Robb
"Lord Bolton, you've served me well. I pray you will serve our new King just as ably."
Was he lying well enough? Sansa probably wouldn't think so. Having heard what transpired in her life, it took much of his restraint not to beat the man before him to a pulp. His bastard was on his way south as well, and Robb wondered if he could control himself if they knowingly passed each other on the Kingsroad.
Yet, it was hard for him otherwise to harbor any excessive amount of personal hatred for the man, because Roose Bolton had indeed served him well, among one of his most trusted lieutenants until he received the letter from Sansa.
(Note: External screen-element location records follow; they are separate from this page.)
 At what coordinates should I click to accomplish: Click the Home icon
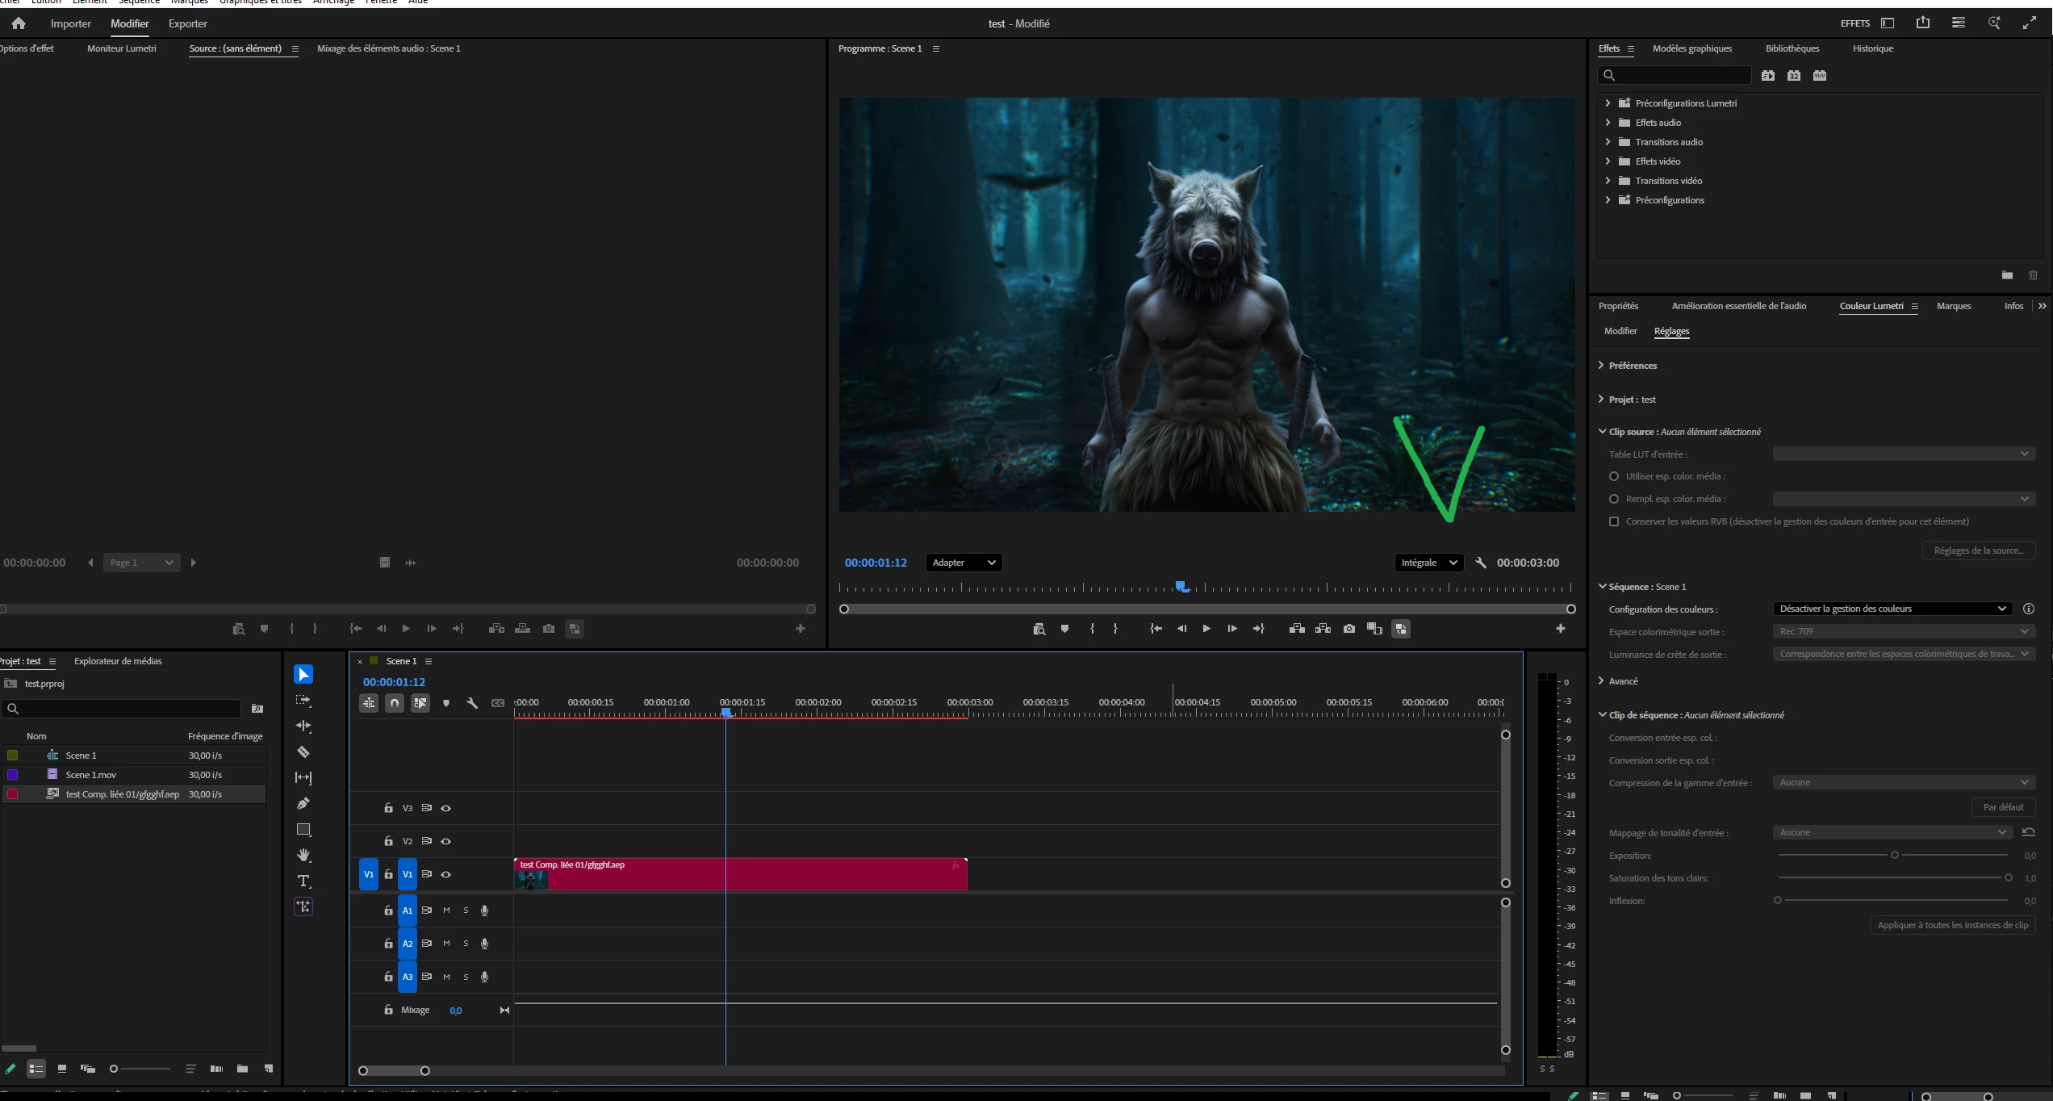coord(19,23)
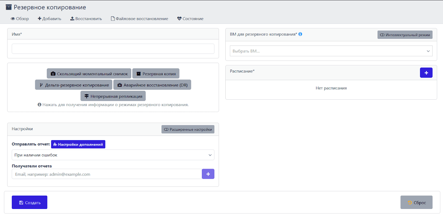Select Резервная копия backup mode
The height and width of the screenshot is (217, 443).
coord(156,74)
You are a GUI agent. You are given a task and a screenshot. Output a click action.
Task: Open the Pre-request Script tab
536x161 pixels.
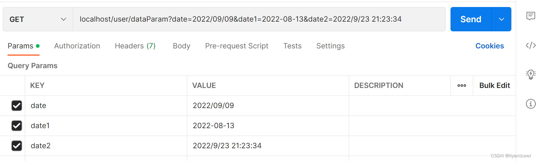(x=237, y=46)
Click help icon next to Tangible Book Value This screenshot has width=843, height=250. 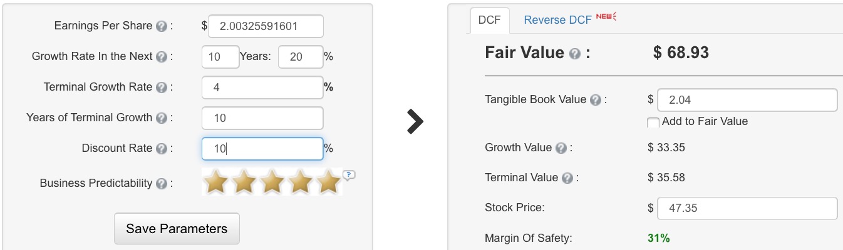[x=596, y=100]
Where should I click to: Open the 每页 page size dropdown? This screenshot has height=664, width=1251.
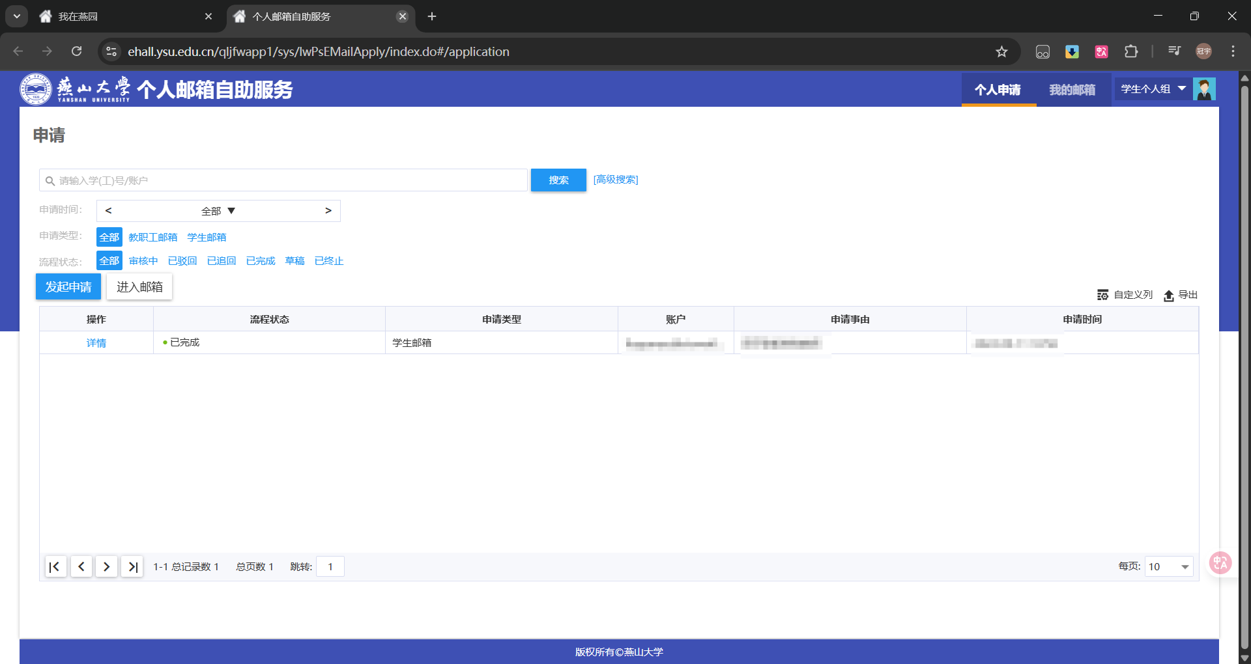tap(1169, 567)
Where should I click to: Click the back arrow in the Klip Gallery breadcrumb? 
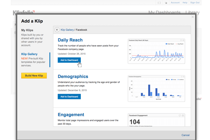[57, 30]
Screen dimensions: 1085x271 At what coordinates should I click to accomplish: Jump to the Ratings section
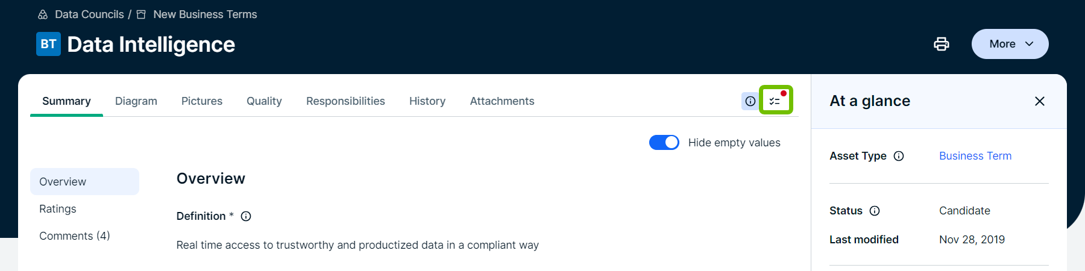coord(58,209)
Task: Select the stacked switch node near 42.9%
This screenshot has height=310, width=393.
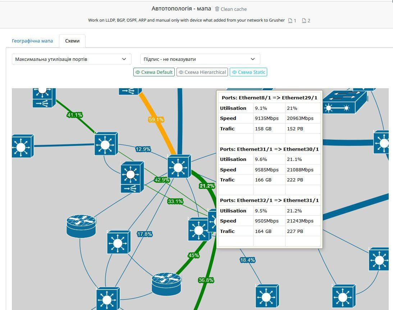Action: [132, 177]
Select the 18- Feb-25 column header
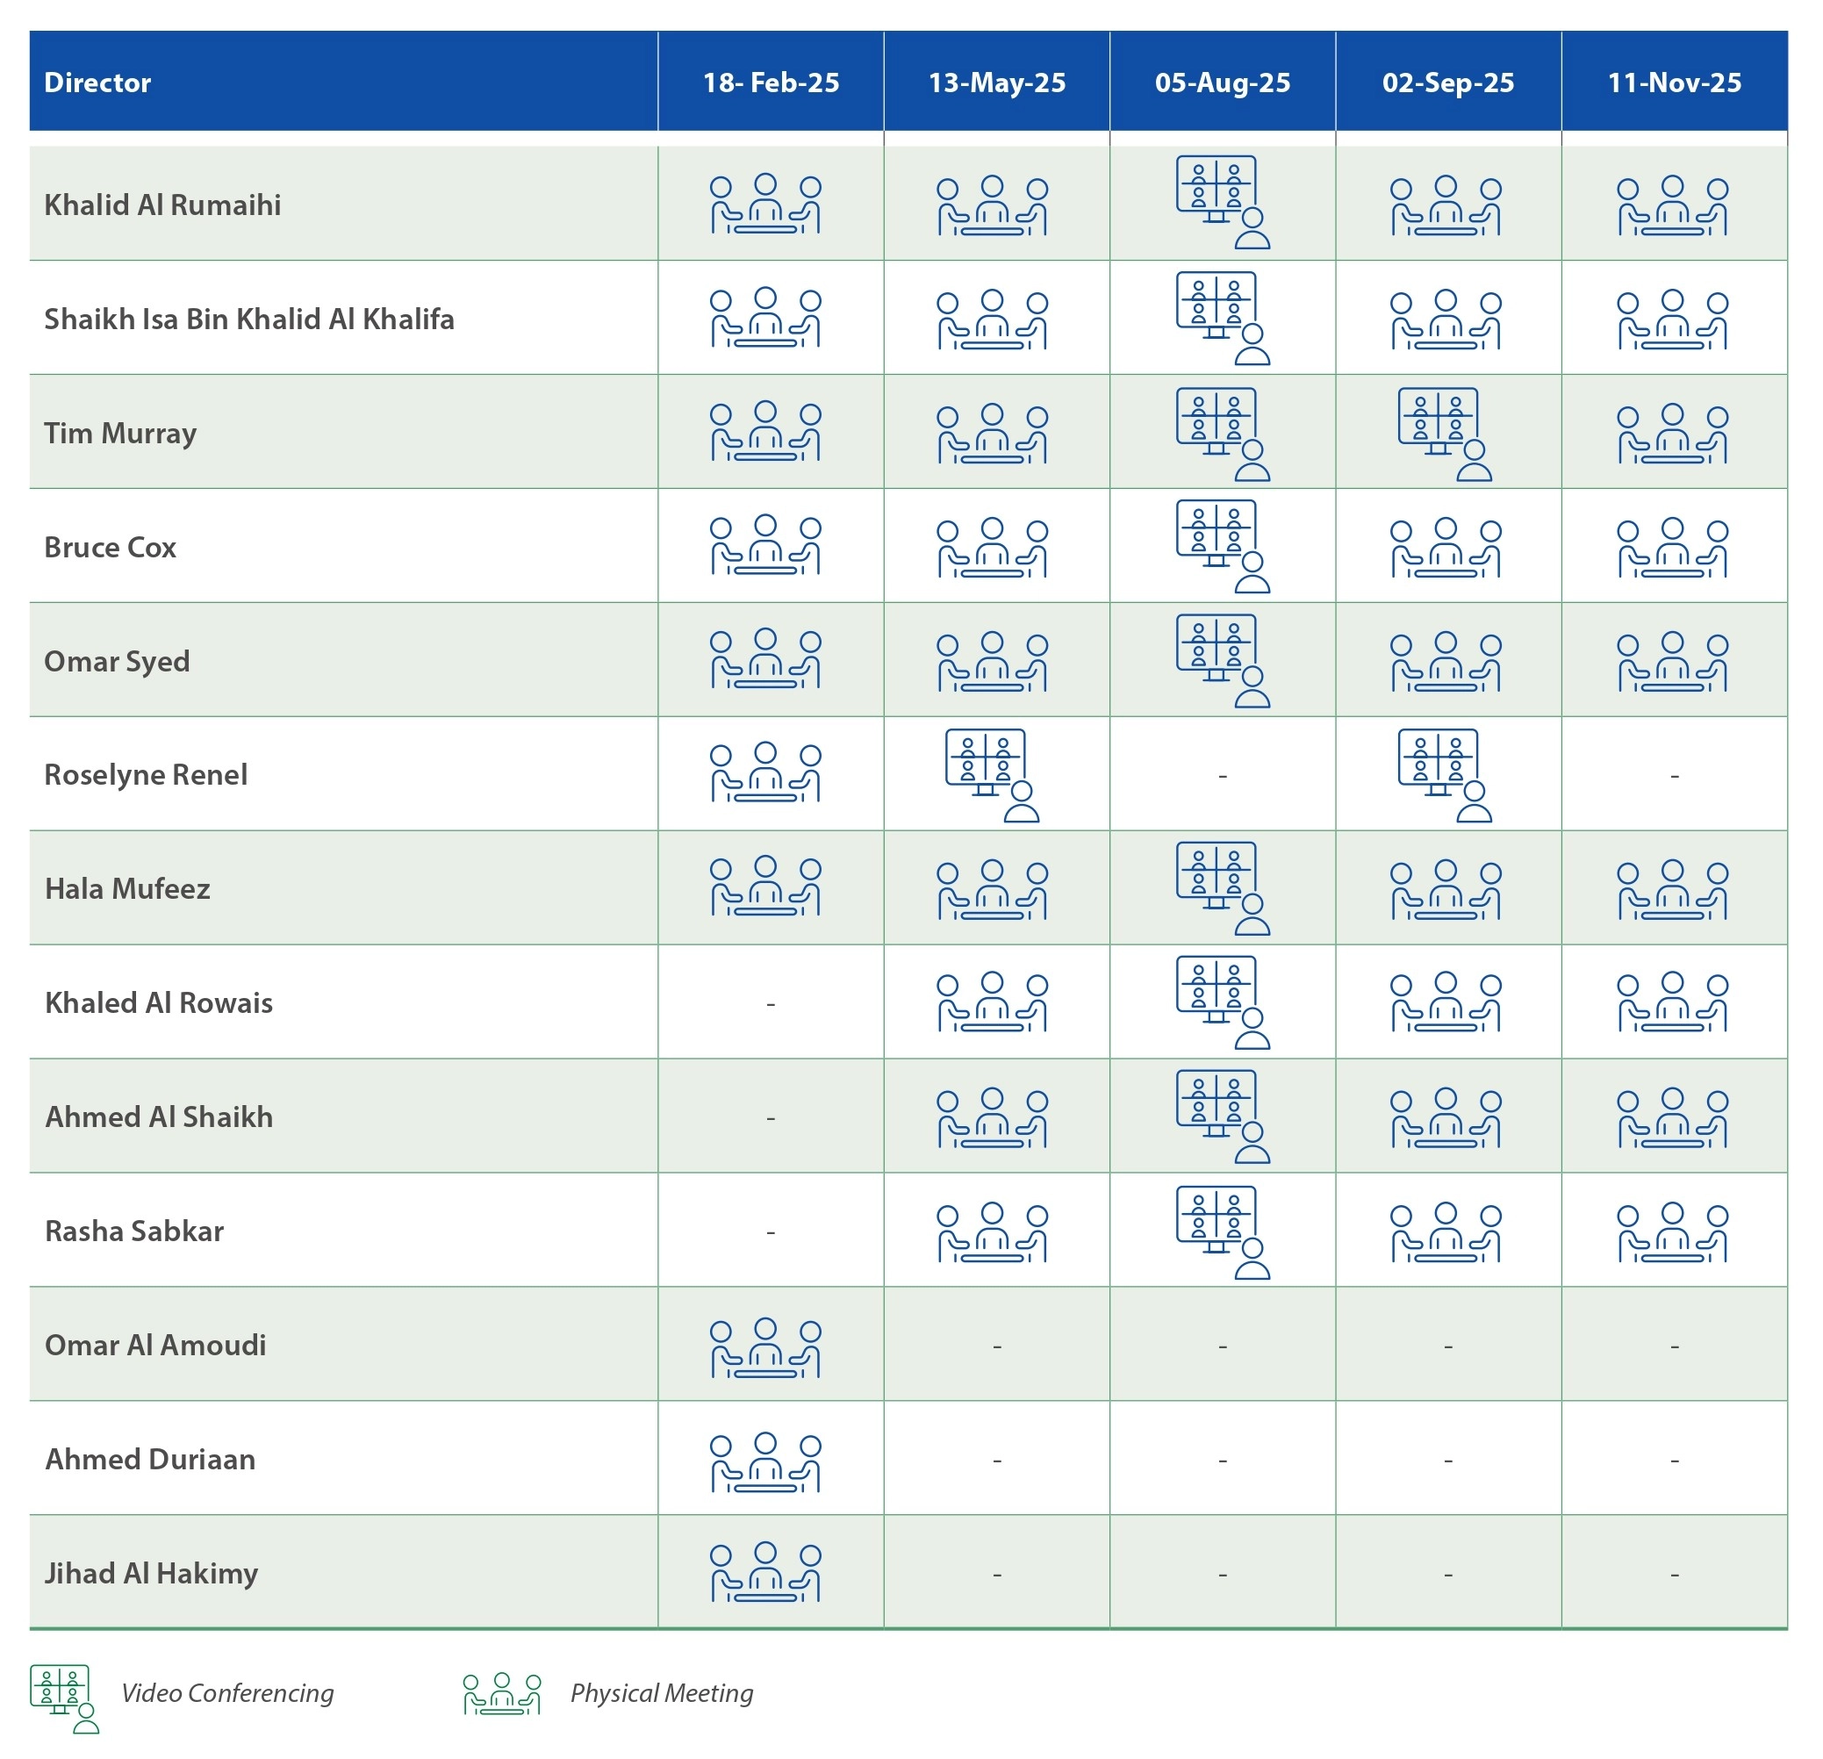Viewport: 1823px width, 1759px height. click(771, 83)
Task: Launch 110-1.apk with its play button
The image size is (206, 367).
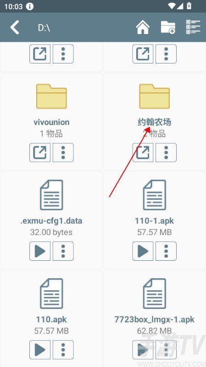Action: [143, 251]
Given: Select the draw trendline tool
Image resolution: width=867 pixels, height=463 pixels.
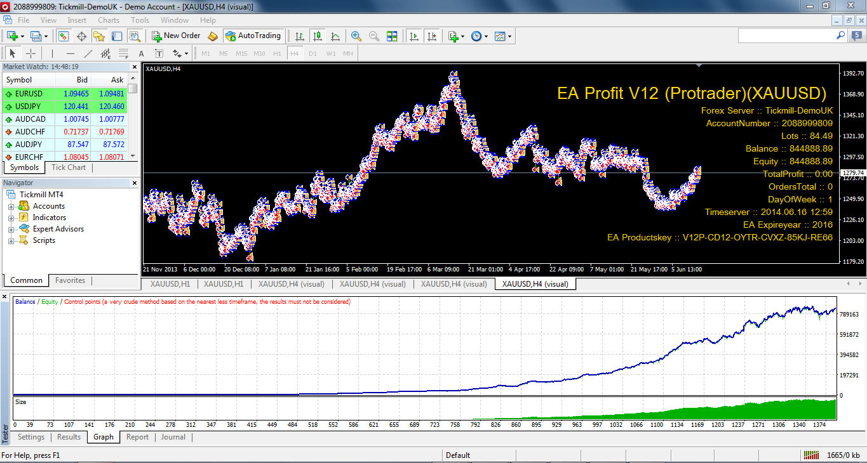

But he'd trusted Theon too, hadn't he? Maybe she had a point, that he needed to be less trusting, more ruthless.
More like her.
"My king," the new Master of Coin started, before correcting himself, "my lord, words cannot express my gratitude. I honestly expected to hang as a traitor, when I heard of the peace, rather than ever see myself sit upon the Small Council."
Sansa may have worse planned for you. Robb wasn't sure if he liked that or not, leaving the Boltons in her hands, for both their sakes. It gave him some assurance that Stannis would be there, hopefully keeping an eye on the men they both knew to be most untrustworthy.
"I trust you will represent the North with honor in my stead," Robb said, again wondering if he had a facial tic he was unaware of when lying.
"You did well," Sansa said at his side once they rode further away from the city walls. She looked down, thinking. "Well enough, I suppose."
"I still worry for you," he replied, his mother echoing his concern next to them. "Especially with his bastard accompanying him in the capital."
"He won't have free reign in King's Landing," Sansa replied, "not like the Dreadfort, or when they held Winterfell. The Boltons are northerners, the capital foreign terrain for them."
As it is for me, and every Stark, beside my eldest sister.
"And I don't see why Arya can't come home," his mother added disapprovingly. "To go and travel with that brute. What if...she's so young...do you know if he won't..."
"He won't," Sansa replied ardently, and Robb recognized what their mother was afraid to give word to, especially in front of Arya. They'd found the Hound near Harrenhal, the lure of a pardon enough to bring him back to King's Landing, though they said it was more the promise of gold that kept him from killing his would be captors. They would meet at Hayford, where he would have to somehow convince their mother not to renege at the last minute and let her youngest daughter leave with the murderous beast of a man.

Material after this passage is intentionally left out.